Les commotions chez l’homme

Les pics subissent de nombreux chocs à fort impact sur la tête lorsqu’ils picorent.

Ils ont des plumes et des griffes de queue puissantes qui les aident à garder leur équilibre lorsque leur tête se déplace vers le tronc d’arbre à 7 mètres (23 pieds) par seconde. Puis, lorsque leur bec frappe, leur tête ralentit à environ 1 200 fois la force de gravité (g).

Tout cela se produit sans que le pic ne subisse de commotions ou de lésions cérébrales.

Une commotion est une forme de lésion cérébrale traumatique causée par des coups répétés à la tête. Elle est courante et se produit fréquemment lors de sports de contact comme le football ou le hockey.

Les lésions cérébrales traumatiques répétées finissent par provoquer un trouble cérébral progressif, l’encéphalopathie traumatique chronique (ETC), qui est irréversible et entraîne des symptômes tels que la perte de mémoire, la dépression, l’impulsivité, l’agressivité et le comportement suicidaire.
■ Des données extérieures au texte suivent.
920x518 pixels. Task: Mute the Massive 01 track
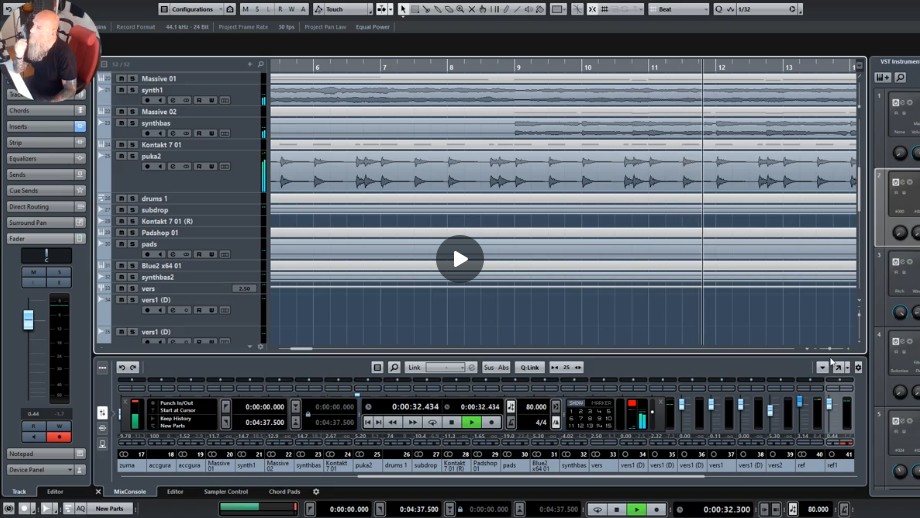tap(121, 79)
La Ligue nationale de football affirme que les commotions cérébrales chez les joueurs de football se produisent à partir de 80 g. Alors comment les pics survivent-ils à des impacts répétés de 1 200 g sans endommager leur cerveau ?

Nous avons cherché les secrets clés de la capacité du pic à tolérer l’impact élevé pendant le martelage. Nous avons étudié les microstructures des os, puis fait une analyse biomécanique sur la tête.

Structures inhabituelles des os du crâne et de la langue

En comparant les crânes des pics et des poulets, nous avons découvert que les pics ont des adaptations pour absorber les impacts que les autres oiseaux n’ont pas. Cela comprend des os du crâne spécialisés, des muscles du cou, des becs et des os de la langue.

Les os du crâne ont une composition chimique et une densité différentes. Par exemple, une adaptation structurelle est réalisée en augmentant l’accumulation de minéraux dans les os pour les rendre plus rigides et plus forts par rapport aux autres oiseaux.

Surprenant, l’os du crâne est très mince et il y a moins de fluide qui sépare le cerveau de l’os du crâne que chez les autres oiseaux et animaux. Cela suggérerait que le crâne est adapté pour être plus dur et plus résistant en même temps.

Typiquement, dans la science des matériaux du monde réel, il y a un compromis général entre la dureté et la ténacité. Cependant, le fait d’avoir des matériaux à la fois durs et résistants sur la tête diminue la quantité d’impact transféré au cerveau.

Une deuxième différence est que les pics ont moins de fluide interne entourant le cerveau que les autres grands animaux. Cela permet de limiter le mouvement du cerveau pendant le picage. La quantité réduite de fluide a un effet analogue à celui du jaune d’un œuf dur, qui ne sera pas endommagé par les secousses, par rapport au jaune d’un œuf cru, non cuit.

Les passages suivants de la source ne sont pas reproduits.